--- START ---

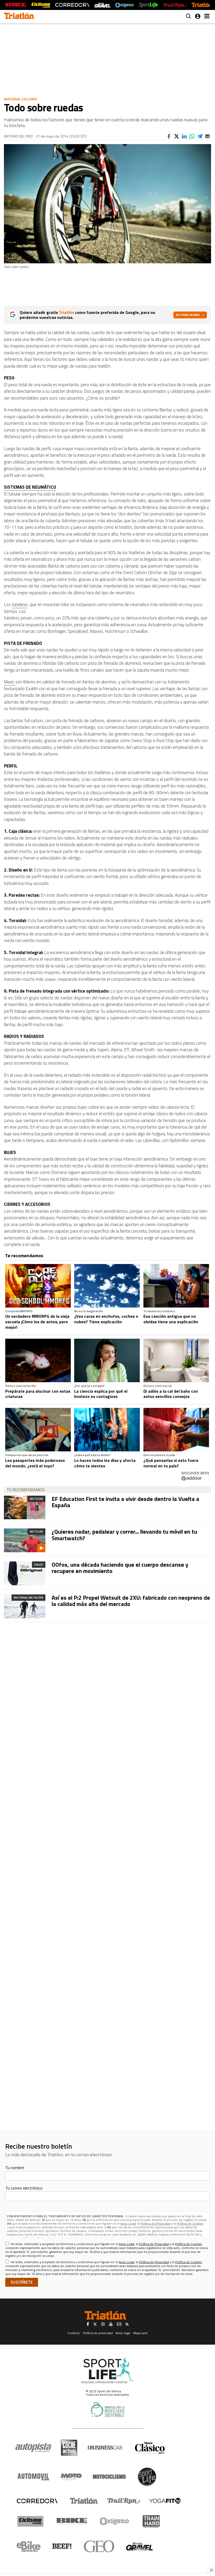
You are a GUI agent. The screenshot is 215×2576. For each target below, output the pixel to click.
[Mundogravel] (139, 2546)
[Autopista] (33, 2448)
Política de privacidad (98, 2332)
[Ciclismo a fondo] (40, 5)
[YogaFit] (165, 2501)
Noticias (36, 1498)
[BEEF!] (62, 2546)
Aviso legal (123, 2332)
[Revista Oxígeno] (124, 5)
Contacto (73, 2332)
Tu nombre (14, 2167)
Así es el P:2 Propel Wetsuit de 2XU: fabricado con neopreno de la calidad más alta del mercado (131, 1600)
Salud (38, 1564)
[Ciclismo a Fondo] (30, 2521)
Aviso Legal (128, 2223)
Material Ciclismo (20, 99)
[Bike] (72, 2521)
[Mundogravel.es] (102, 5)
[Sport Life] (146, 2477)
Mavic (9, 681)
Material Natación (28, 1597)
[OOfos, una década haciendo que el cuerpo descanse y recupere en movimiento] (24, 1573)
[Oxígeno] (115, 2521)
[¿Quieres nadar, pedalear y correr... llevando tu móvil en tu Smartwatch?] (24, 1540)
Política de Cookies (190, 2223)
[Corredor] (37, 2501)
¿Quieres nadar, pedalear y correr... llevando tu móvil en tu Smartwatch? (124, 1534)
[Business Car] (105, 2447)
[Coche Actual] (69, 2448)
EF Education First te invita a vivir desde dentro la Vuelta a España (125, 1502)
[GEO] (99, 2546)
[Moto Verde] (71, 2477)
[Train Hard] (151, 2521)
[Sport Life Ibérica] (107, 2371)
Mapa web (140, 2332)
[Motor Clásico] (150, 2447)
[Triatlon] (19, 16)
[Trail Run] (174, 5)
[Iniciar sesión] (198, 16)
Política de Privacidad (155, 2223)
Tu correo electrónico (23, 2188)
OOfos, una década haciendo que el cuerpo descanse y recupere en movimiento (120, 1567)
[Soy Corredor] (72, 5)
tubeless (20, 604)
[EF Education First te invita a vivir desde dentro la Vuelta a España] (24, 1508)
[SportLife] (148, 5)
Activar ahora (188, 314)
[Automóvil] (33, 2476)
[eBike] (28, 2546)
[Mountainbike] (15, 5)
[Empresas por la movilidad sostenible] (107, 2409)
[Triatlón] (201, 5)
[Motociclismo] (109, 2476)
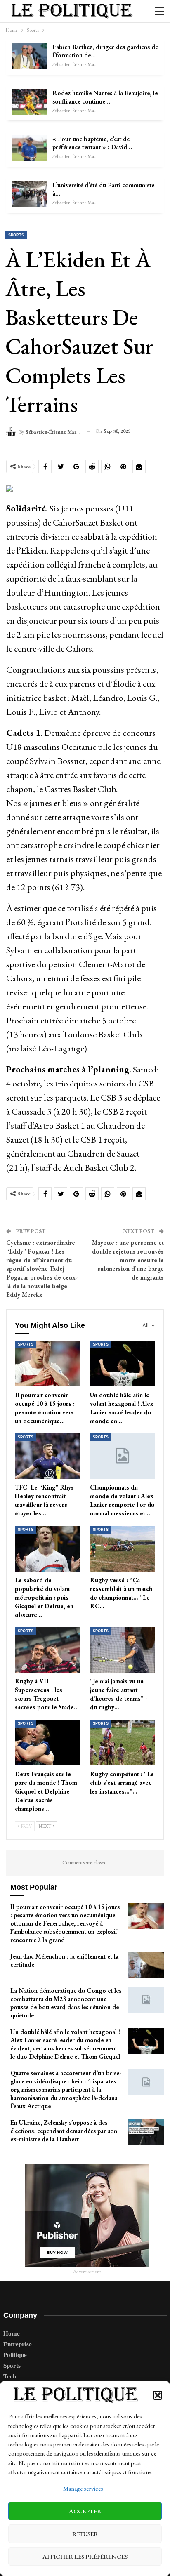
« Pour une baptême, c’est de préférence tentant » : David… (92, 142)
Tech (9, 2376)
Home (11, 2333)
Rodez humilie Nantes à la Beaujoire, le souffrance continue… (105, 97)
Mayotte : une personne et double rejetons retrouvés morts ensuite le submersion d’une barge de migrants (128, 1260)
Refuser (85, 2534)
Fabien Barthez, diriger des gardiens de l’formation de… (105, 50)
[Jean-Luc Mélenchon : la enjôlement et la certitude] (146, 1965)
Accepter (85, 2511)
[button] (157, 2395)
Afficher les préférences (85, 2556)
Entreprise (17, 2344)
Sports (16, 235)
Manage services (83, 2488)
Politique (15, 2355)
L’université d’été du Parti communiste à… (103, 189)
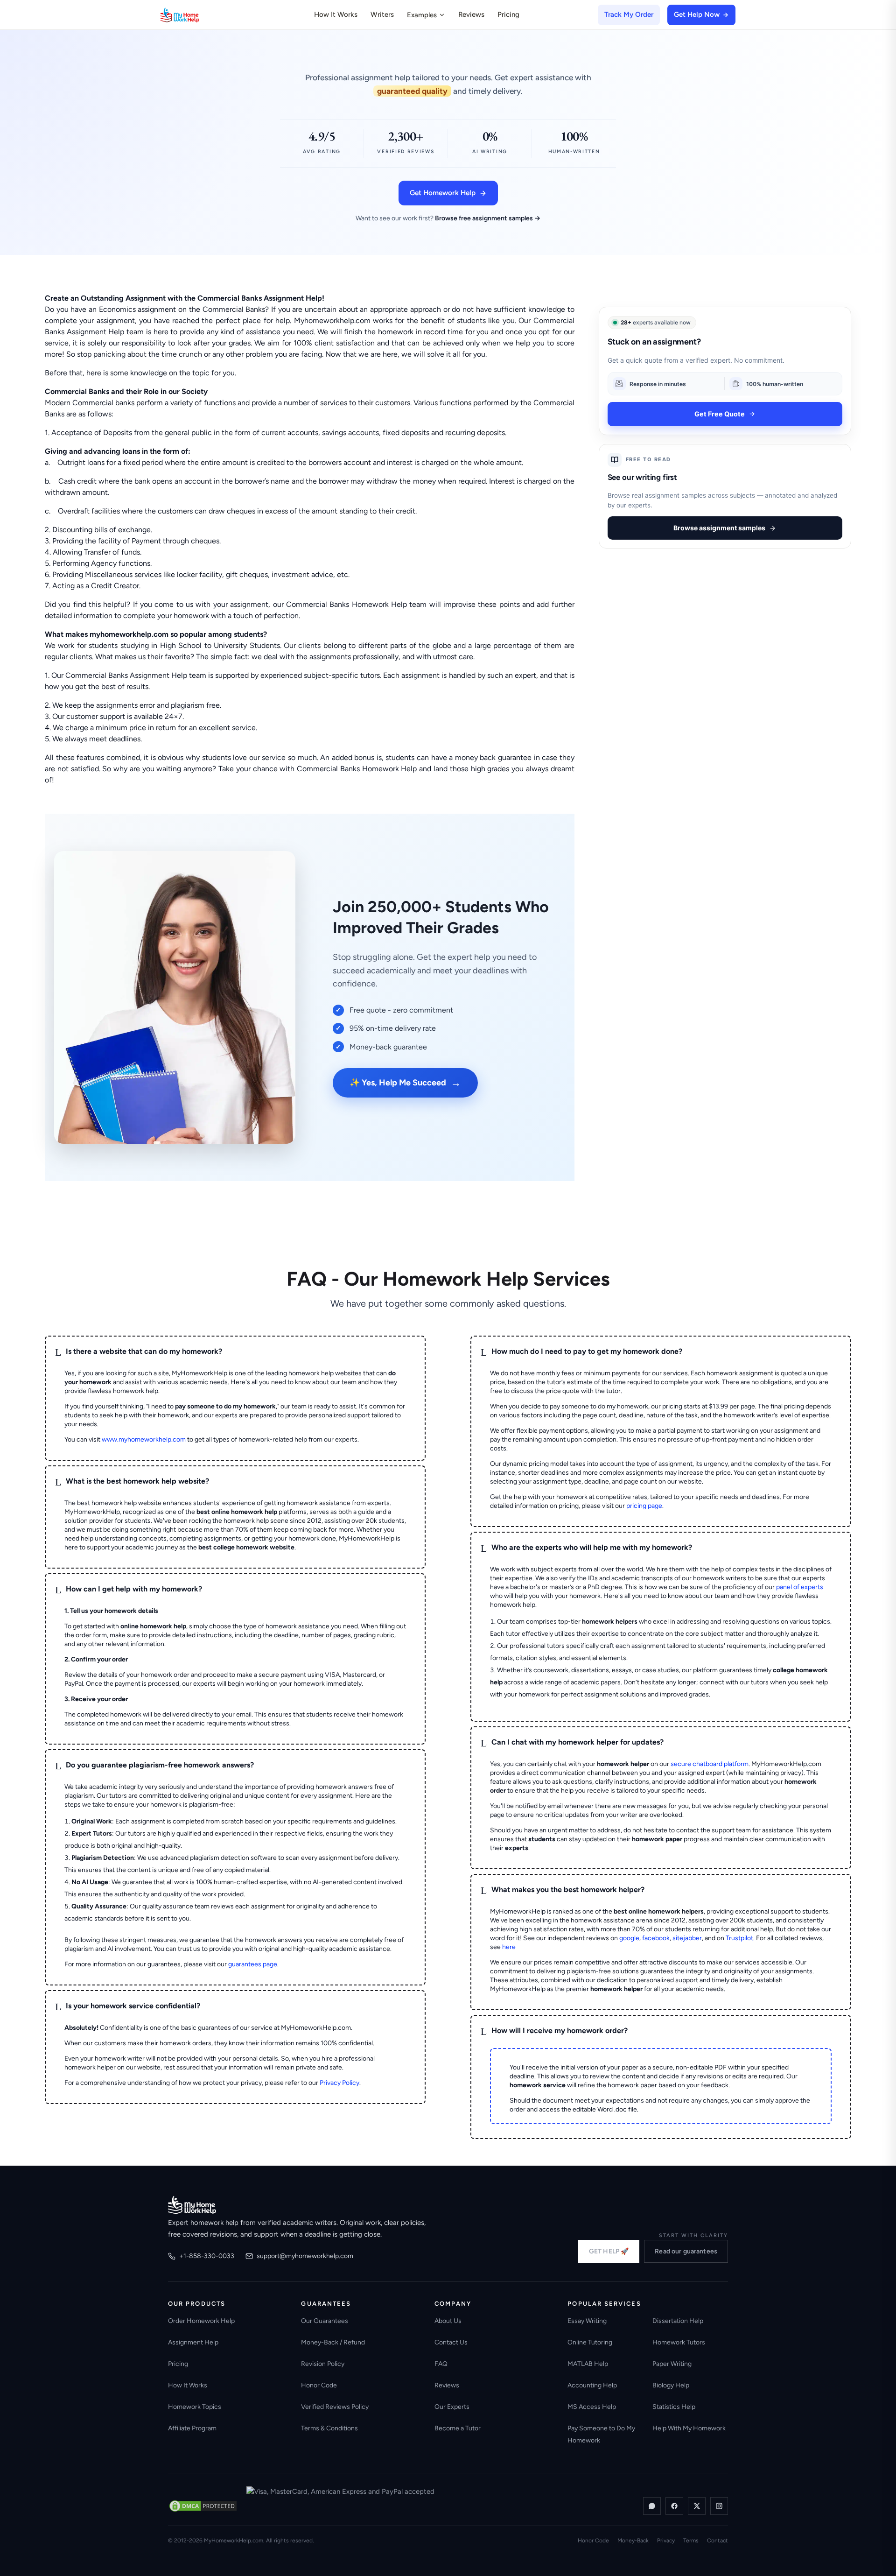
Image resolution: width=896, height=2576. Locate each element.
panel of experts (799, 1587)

--- END ---

▶ _The task_
Leaving all pictures aside, print exactly the lines from the one that contains "Sports (16, 235)" through the last line of the data above, inclusive.

▶ _Task answer_
Sports (16, 235)
Manage services (83, 2488)
Politique (15, 2355)
L’université d’été du Parti communiste à… (103, 189)
Image resolution: width=896, height=2576. Locate each element.
panel of experts (799, 1587)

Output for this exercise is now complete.